- Born: Grant Winder Liddle June 27, 1921 American Fork, Utah, U.S.
- Died: June 29, 1989 (aged 68) Nashville, Tennessee, U.S.
- Education: University of Utah University of California, San Francisco
- Occupation: Endocrinologist
- Scientific career
- Fields: Endocrinology

= Grant Liddle =

American endocrinologist (1921–1989)

Grant Winder Liddle (June 27, 1921 – June 29, 1989) was an American endocrinologist whose research focused largely on the hypothalamic–pituitary–adrenal axis. He was a professor at Vanderbilt University and chaired its Department of Medicine from 1968 to 1983.

==Biography==
Liddle was born on June 27, 1921, in American Fork, Utah. He attended the University of Utah, graduating in 1943, before moving to California to attend the UCSF School of Medicine.

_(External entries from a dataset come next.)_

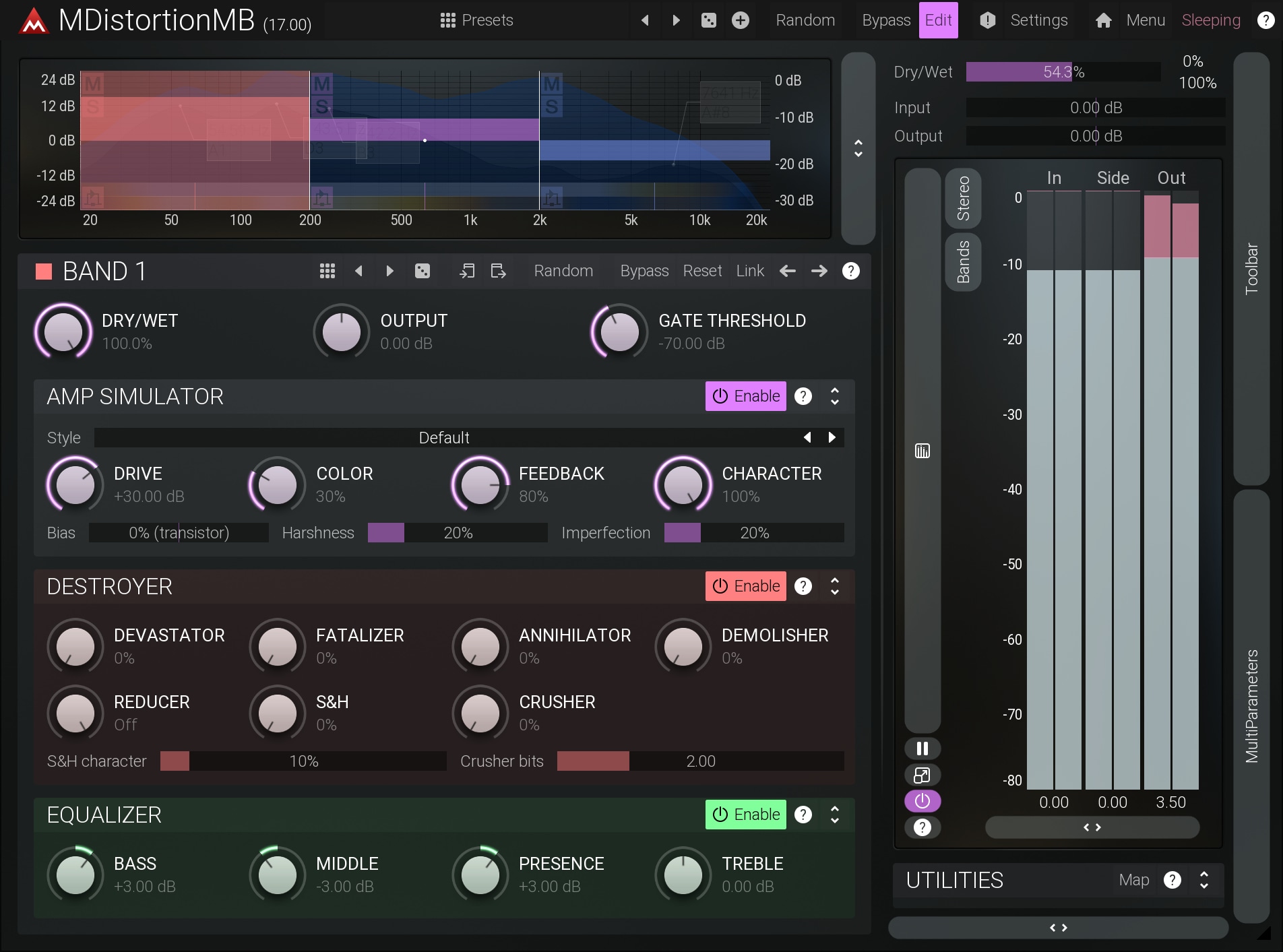Pause the level meter display
This screenshot has width=1283, height=952.
922,749

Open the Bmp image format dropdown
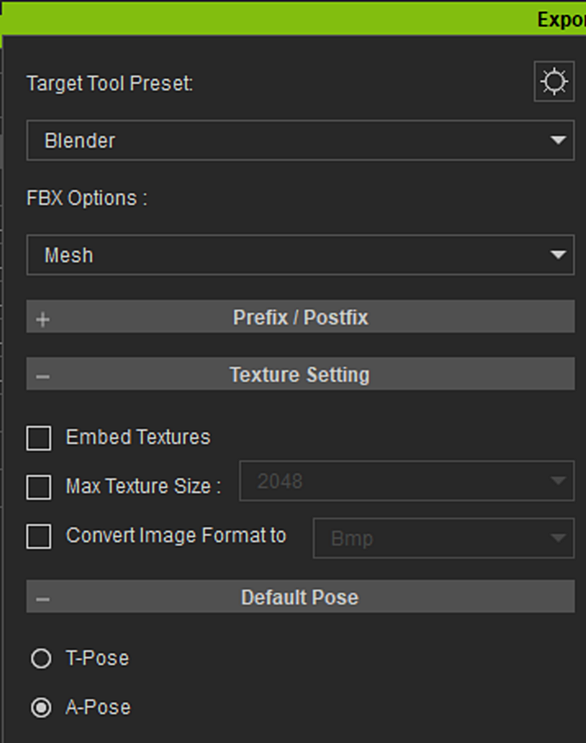[444, 538]
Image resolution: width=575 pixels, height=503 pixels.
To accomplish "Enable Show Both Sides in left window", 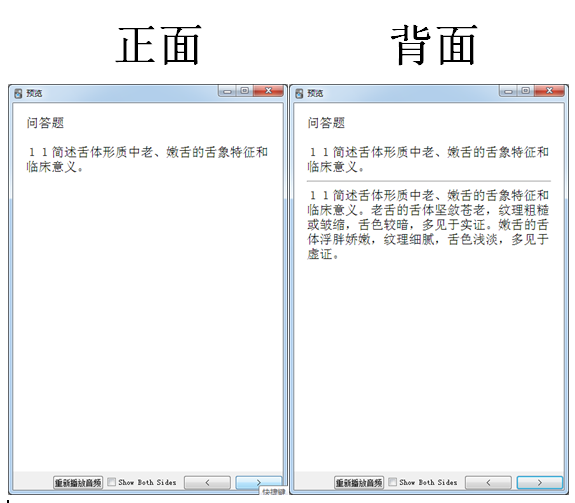I will (111, 482).
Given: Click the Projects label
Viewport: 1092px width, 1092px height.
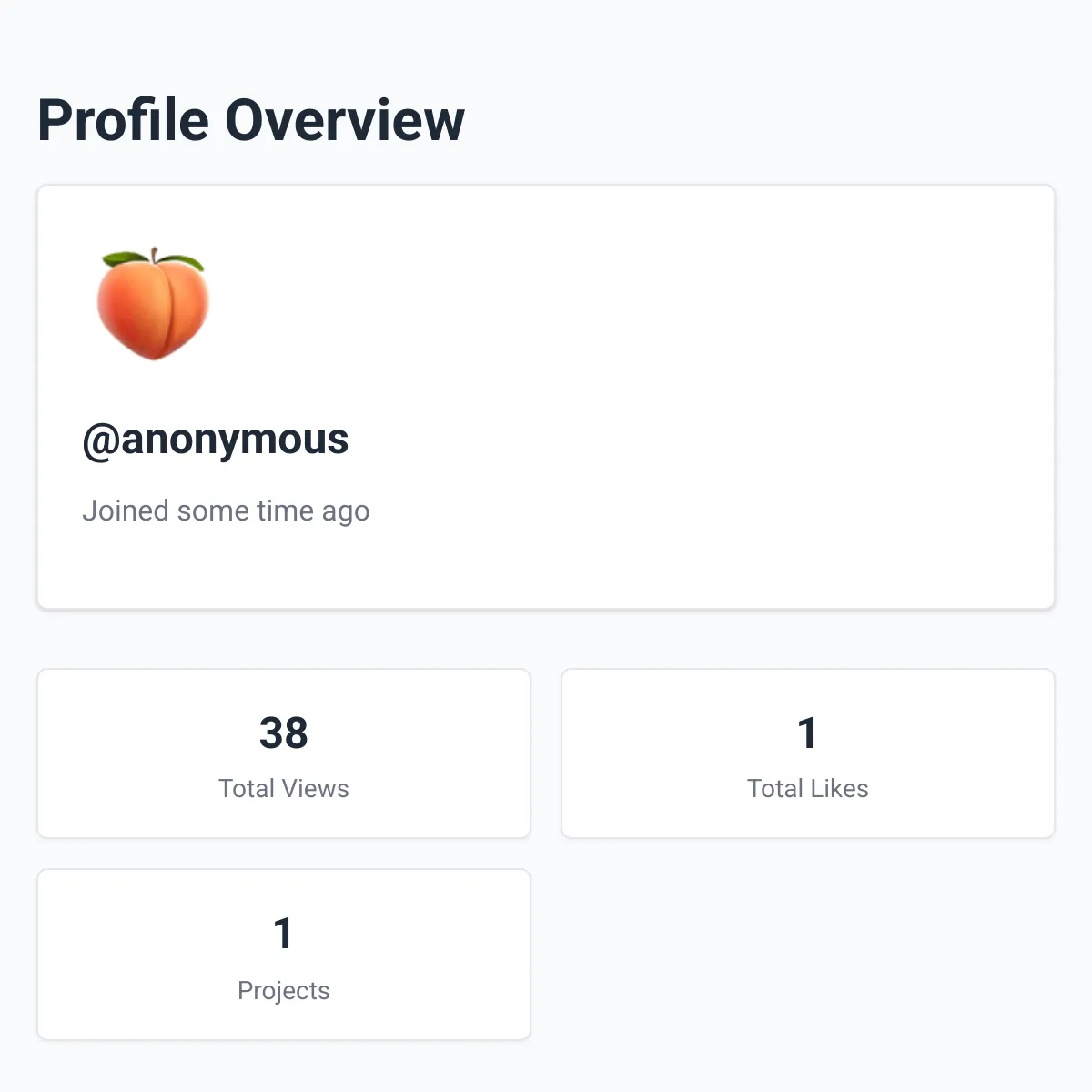Looking at the screenshot, I should coord(283,990).
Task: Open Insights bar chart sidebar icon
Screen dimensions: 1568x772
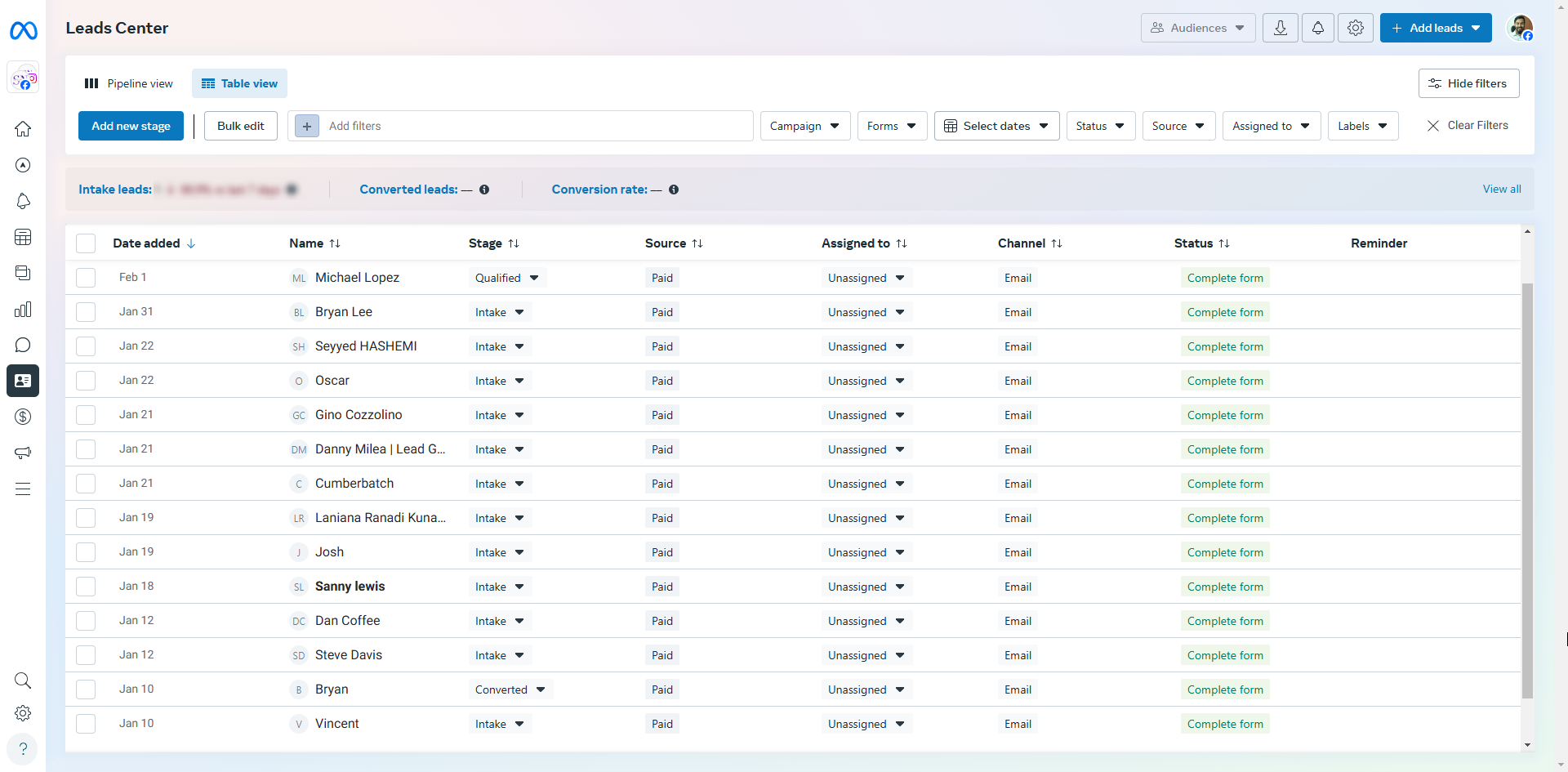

After graduating in 1948, he became a research fellow at the National Institutes of Health Metabolic Research Unit. From 1953 to 1956, he worked as a surgeon for the Section on Clinical Endocrinology at the National Heart, Lung, and Blood Institute. He left to join the faculty of the Vanderbilt University School of Medicine as chief of the school's Endocrine Service, and was appointed chairman of Vanderbilt's Department of Medicine in 1968. He held that role until 1983, when he had a stroke while driving and sustained numerous fractures from the crash. He died on June 29, 1989, in Nashville, Tennessee.

==Research==
Liddle published 223 research papers throughout his career. Much of his research focused on the hypothalamic–pituitary–adrenal axis and diseases that can affect it. He was the first to show that Cushing's disease was caused primarily by an abnormality in the anterior pituitary rather than the adrenal glands. He also described Liddle's syndrome, a genetic syndrome causing high blood pressure. Liddle developed the dexamethasone suppression test for assessing adrenal function and the metyrapone test for pituitary reserve. He discovered a method for measuring aldosterone levels in urine and pioneered the use of spironolactone in the treatment of high blood pressure. He also discovered that certain cancers, especially of the lungs, can secrete ACTH, producing a paraneoplastic Cushing's syndrome. Based on his research into paraneoplastic syndromes, he coined the term "ectopic hormone secretion".

==Awards and honors==
Liddle was elected to the National Academy of Sciences in 1981. He received the Endocrine Society's Distinguished Leadership Award in 1971 and the American College of Physicians' John Phillips Memorial Award in 1977. In 1983, the Vanderbilt University Medical Center established the Grant W. Liddle Award in his honor.